### EXERCISE DATA

◇ ◇ ◇ ◇ ◇

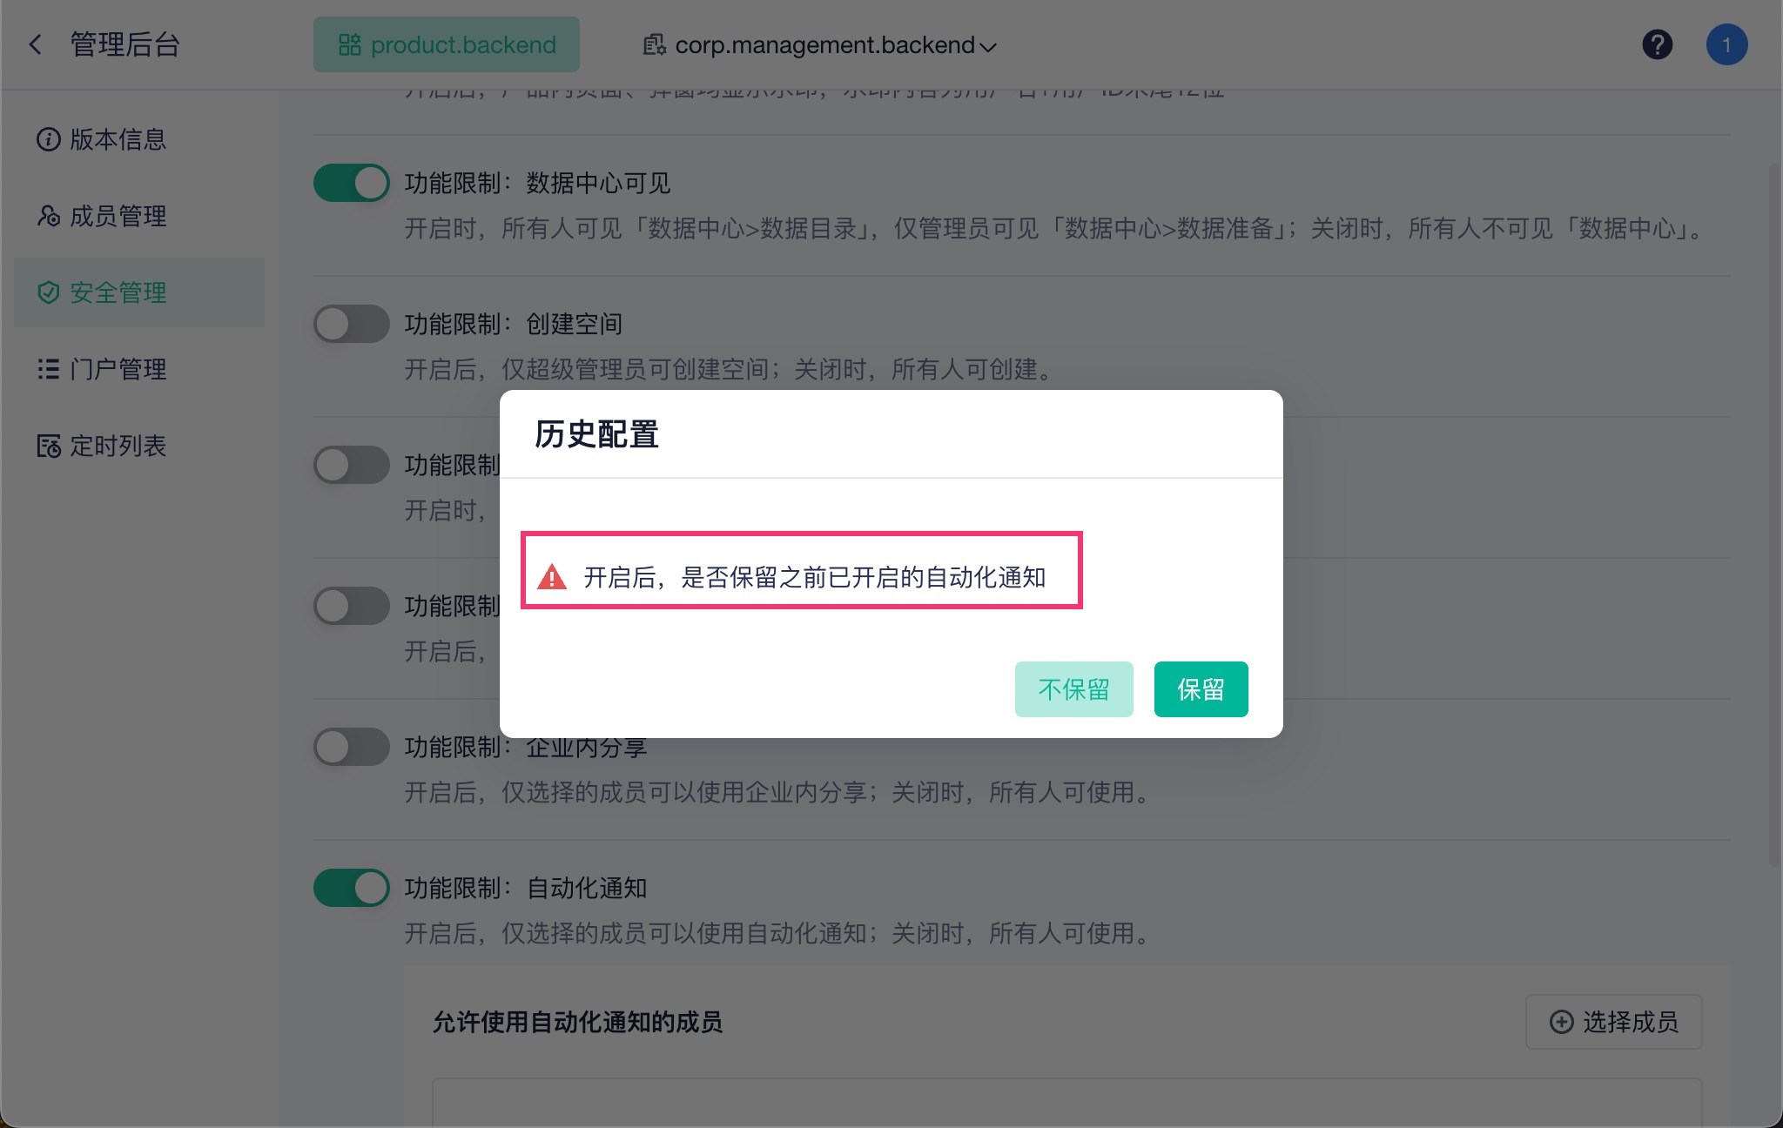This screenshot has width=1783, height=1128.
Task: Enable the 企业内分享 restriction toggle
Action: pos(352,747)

◇ ◇ ◇ ◇ ◇

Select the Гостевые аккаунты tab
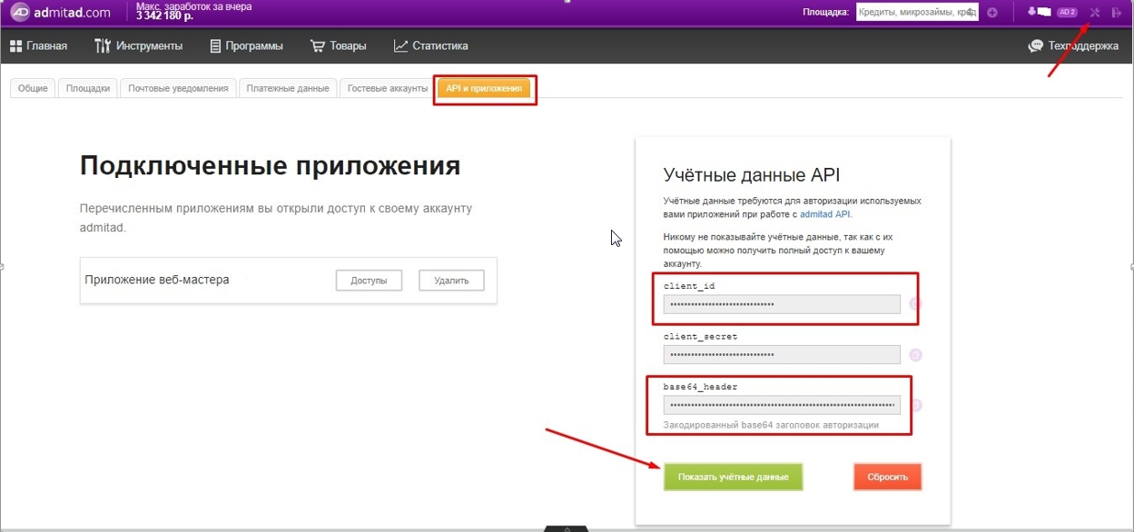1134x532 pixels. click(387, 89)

◇ ◇ ◇ ◇ ◇

### TASK TO CARRY OUT
Recast everything in the listing from the line containing "This screenshot has width=1783, height=1128." down to the line containing "Action: pos(352,747)" as a Markdown table with the columns Row and Line, skipping any blank lines and leaving the pictures out.

### SOLUTION BELOW
| Row | Line |
|---|---|
| 1 | This screenshot has width=1783, height=1128. |
| 2 | Task: Enable the 企业内分享 restriction toggle |
| 3 | Action: pos(352,747) |